① 丹田呼吸法
呼吸法というのは、超越心理学(トランスパーソナル心理学)においては、基幹となるものです。心と体を整えるうえでの基礎だからです。
呼吸で最も基本とするべきは丹田呼吸です。下腹部に腹圧を加えて丹田を動かしながら深い呼吸をするのが丹田呼吸です。釈尊が生涯実践された呼吸法であるアナパーナサチはこの丹田呼吸のことで、吐く息を長くし、吸う時には力を緩めて自然に息が入るに任せます。白隠禅師が禅病にかかり進退窮まった時に、師に教わって健康を回復し、その後の悟りを進めたのも、この呼吸法の実践をしたからです。
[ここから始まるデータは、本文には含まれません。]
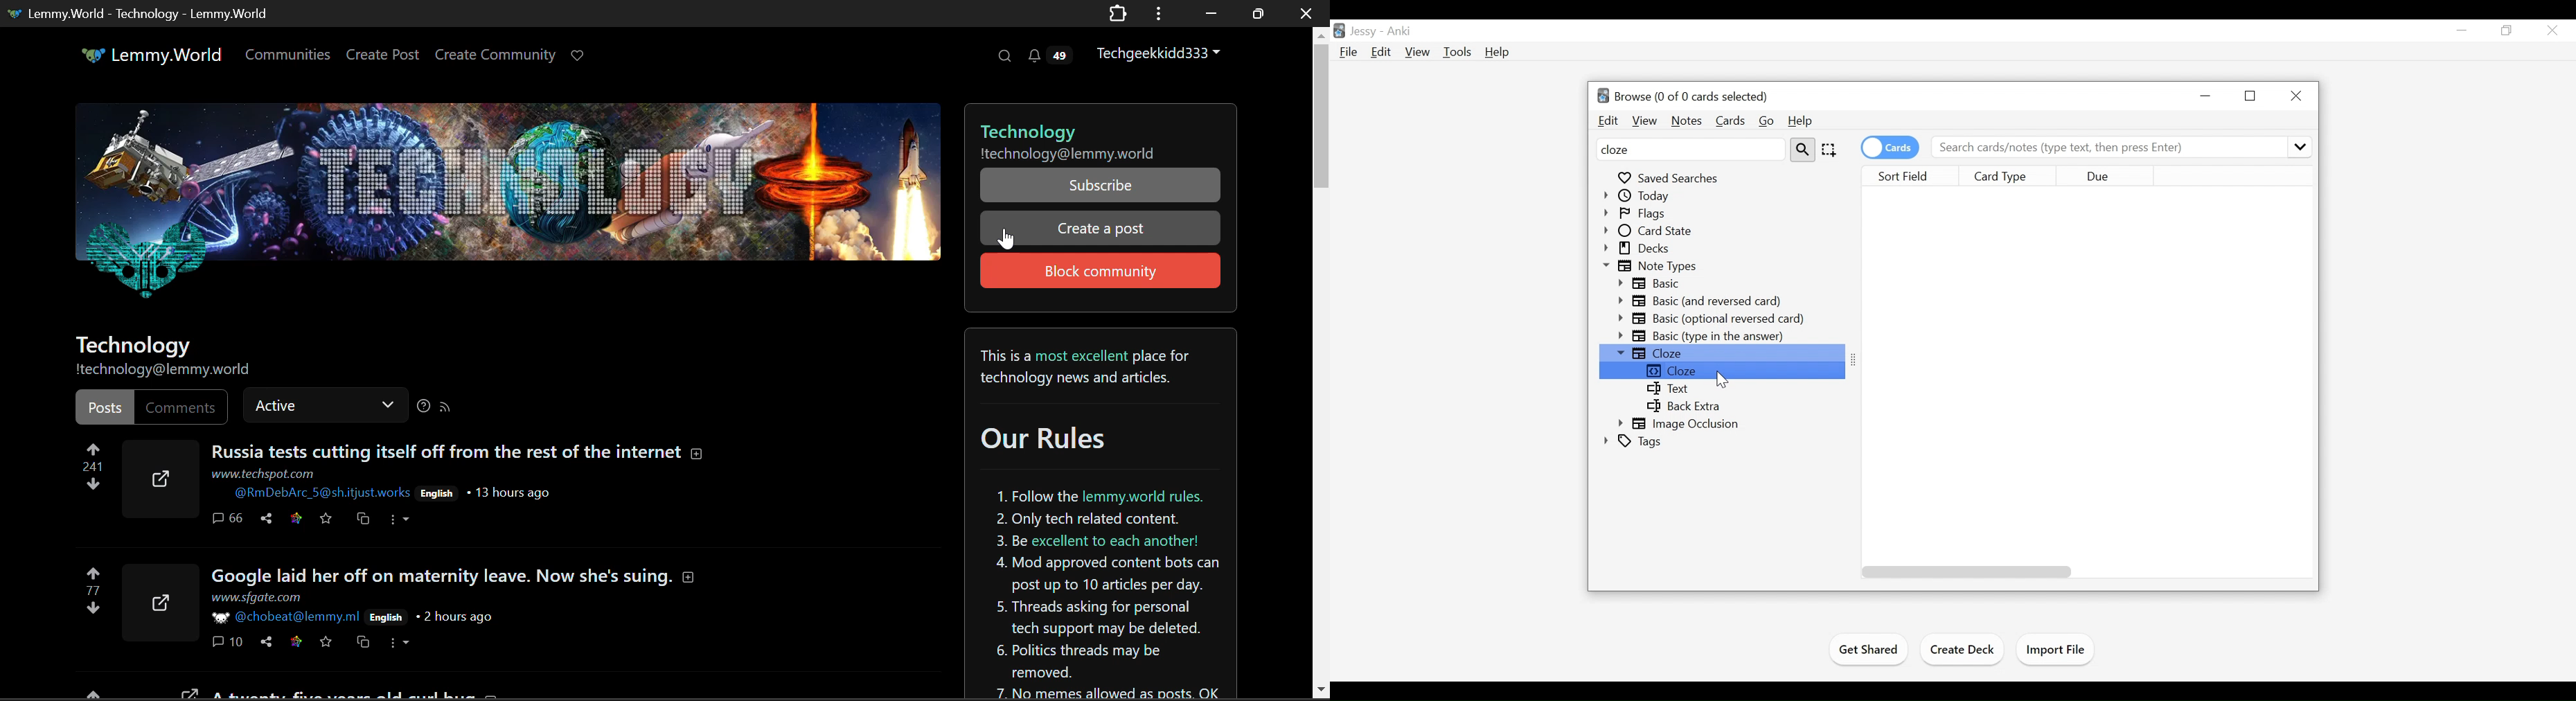 This screenshot has width=2576, height=728. Describe the element at coordinates (2104, 177) in the screenshot. I see `Due ` at that location.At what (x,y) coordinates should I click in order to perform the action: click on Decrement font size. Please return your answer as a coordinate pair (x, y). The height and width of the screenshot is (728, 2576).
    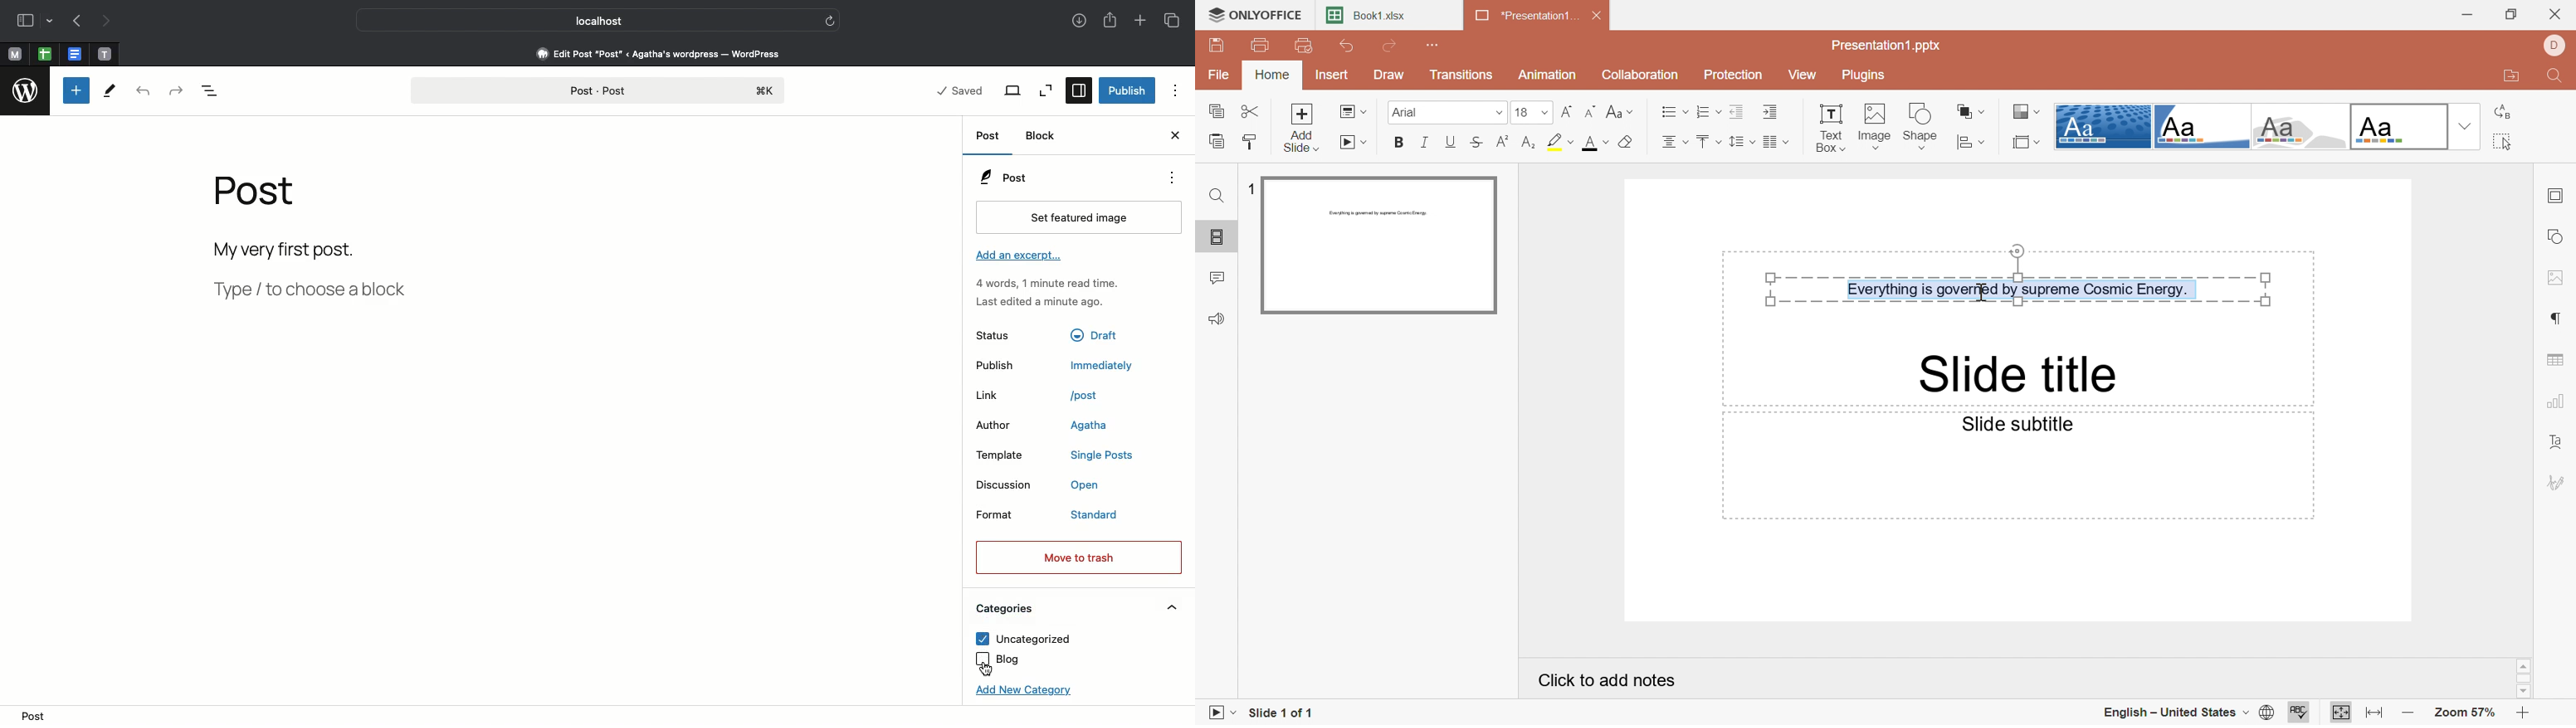
    Looking at the image, I should click on (1593, 111).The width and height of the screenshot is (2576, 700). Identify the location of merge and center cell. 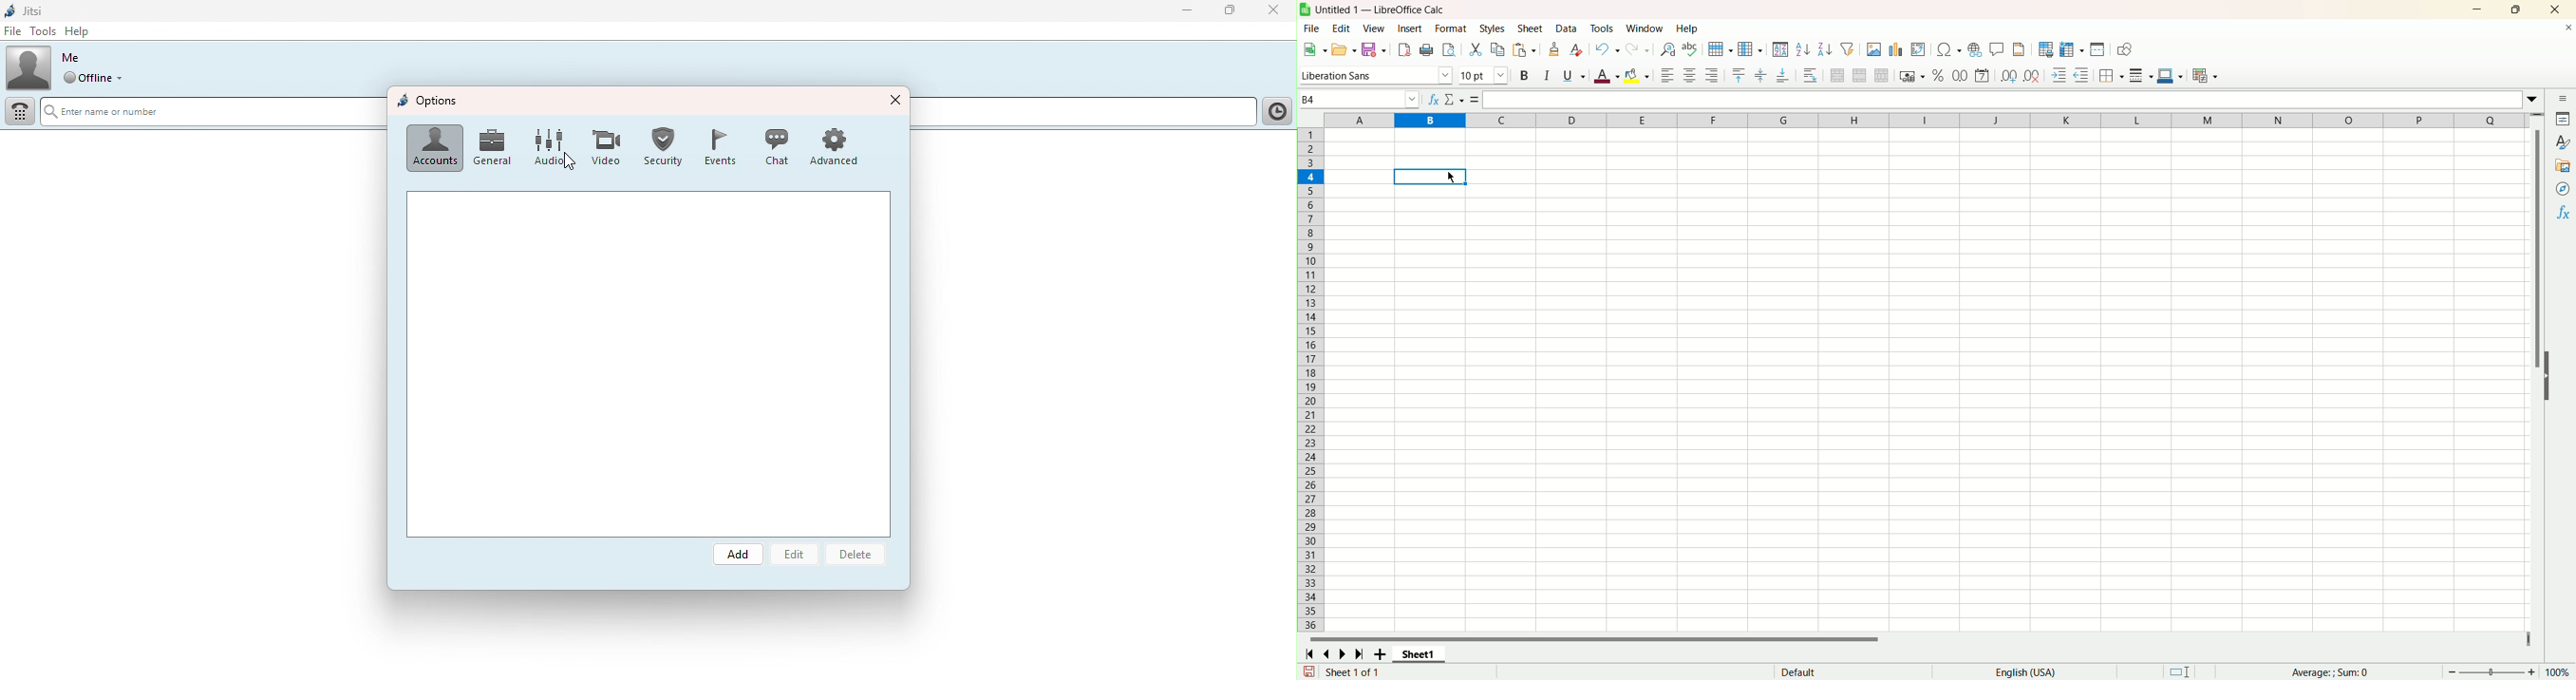
(1840, 74).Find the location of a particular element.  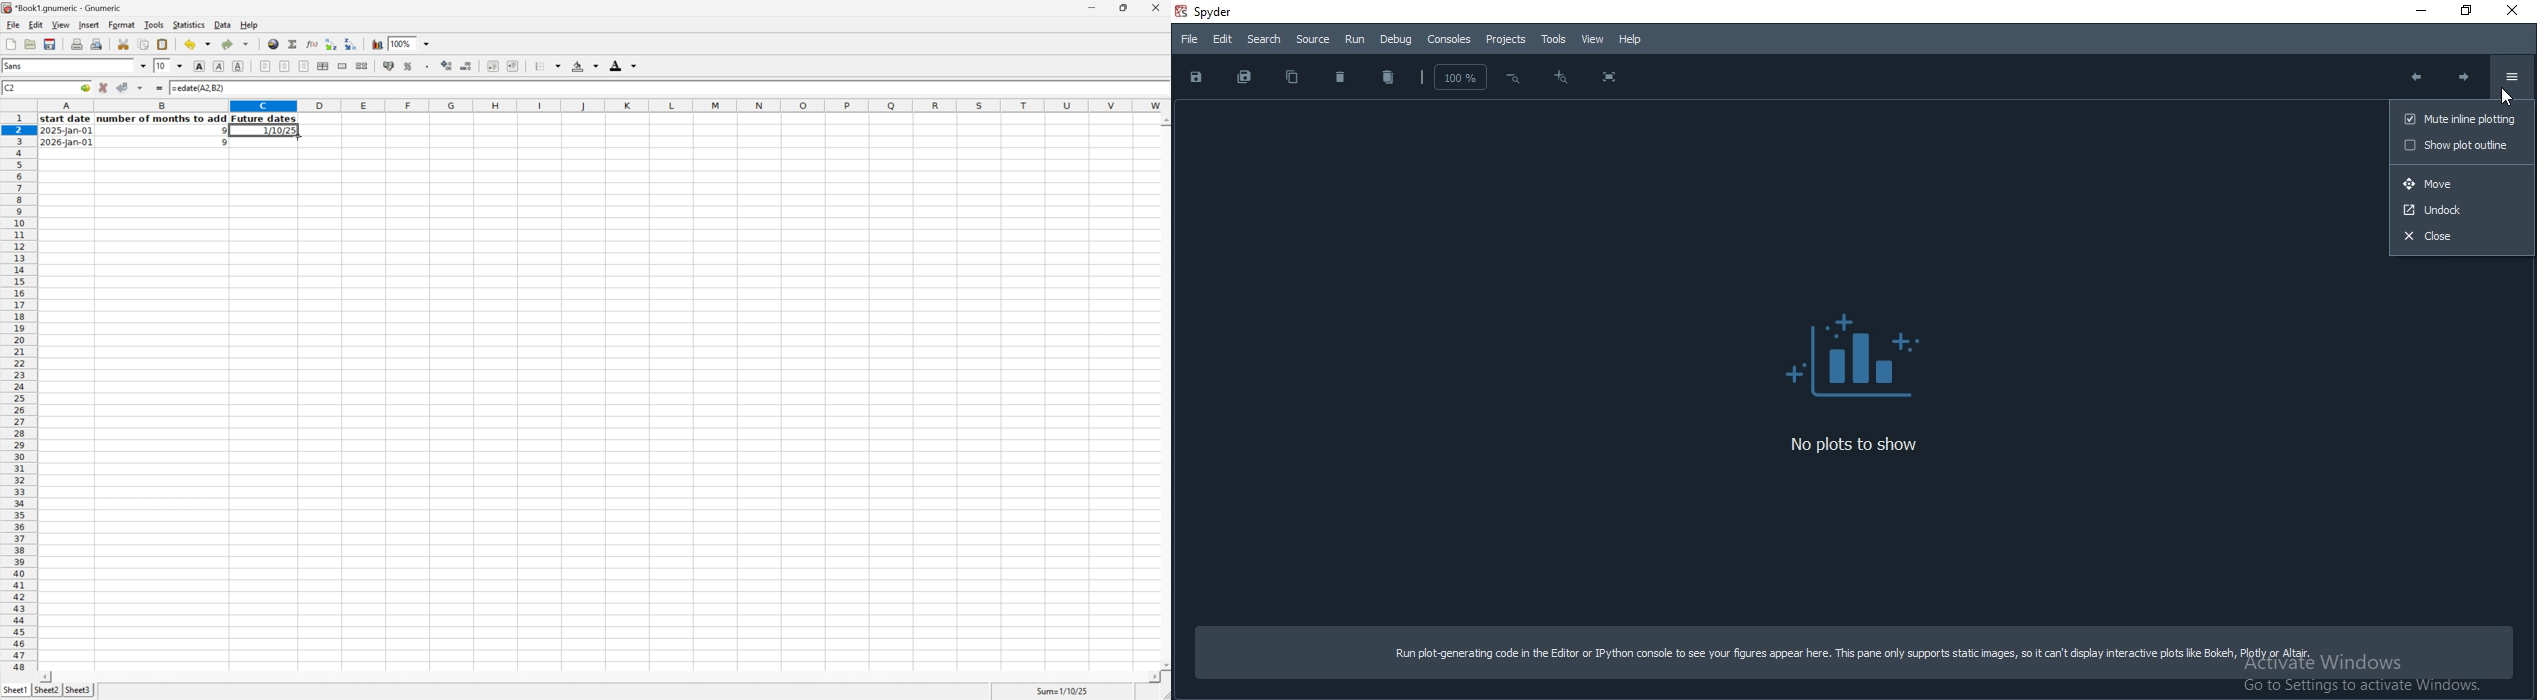

cursor is located at coordinates (2512, 97).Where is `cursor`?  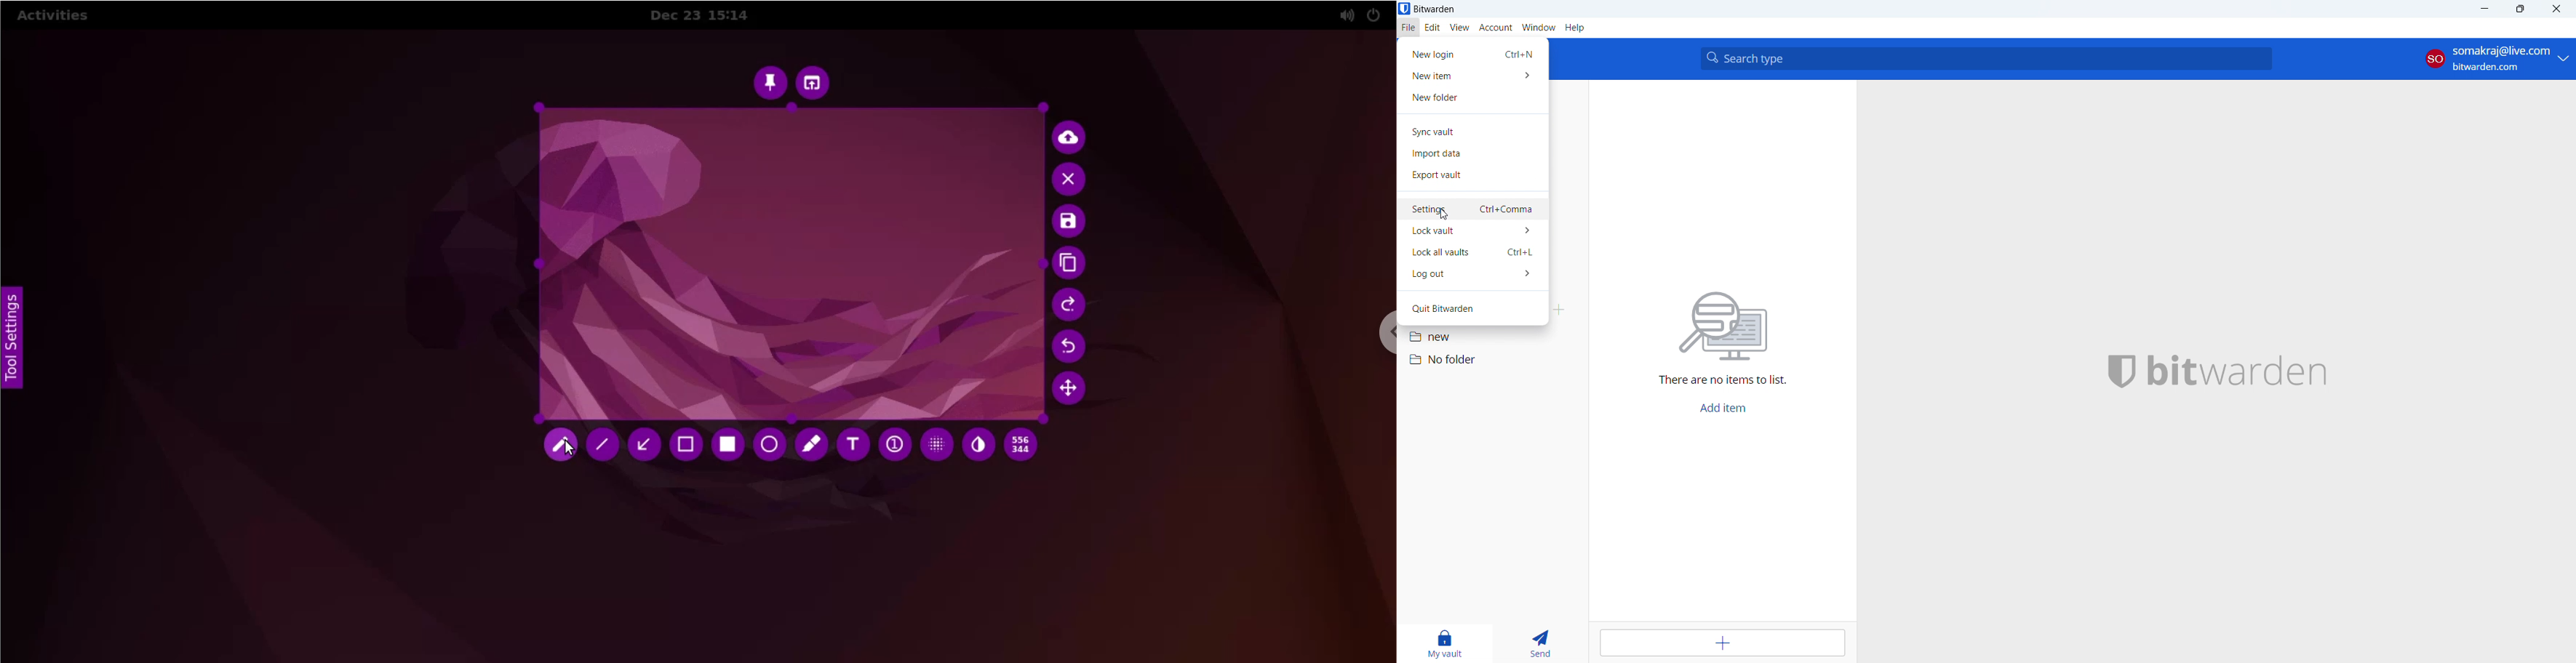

丹田呼吸法というのは、体と心の健康の基礎になるものです。呼吸法には西洋と東洋で違いがありますが、呼吸法が心身の健康にとって重要であるというのは、西洋でも同じです。たとえば米国の代替医療の権威であるアンドルー・ワイル博士が自著の中で様々な健康法を紹介した後、「もしたった一つ健康法を選ぶなら、私は呼吸法をすすめる」と述べていることでもわかります。不思議なことに西欧の呼吸法では丹田呼吸法があまり説かれなかったのですが、近年は禅や上座部仏教などが米国にも広がり、マインドフルネス瞑想法という名前で禅的もしくは仏教的な瞑想法が普及し、そこでは丹田呼吸が指導されているようです。
② 丹田呼吸の身体への効用
丹田呼吸の効用について、体と心の両面から説明したいと思います。
丹田呼吸法をすると、まず下腹部から大量の血液が心臓へと送り込まれ、全身の血流が増大します。必然的に脳の血流も増加するため、頭の働きがさえてきます。また全身の血行が良くなるので、全身の細胞に新鮮な血液が多く運ばれ、新陳代謝が高まります。座って生活する現代人は、血流が滞りがちで、全身の細胞が弱まり高血圧にもなりやすいのですが、それが解消できるので血圧は安定します。また体温も上昇しますので、冷え性の対策にもなります。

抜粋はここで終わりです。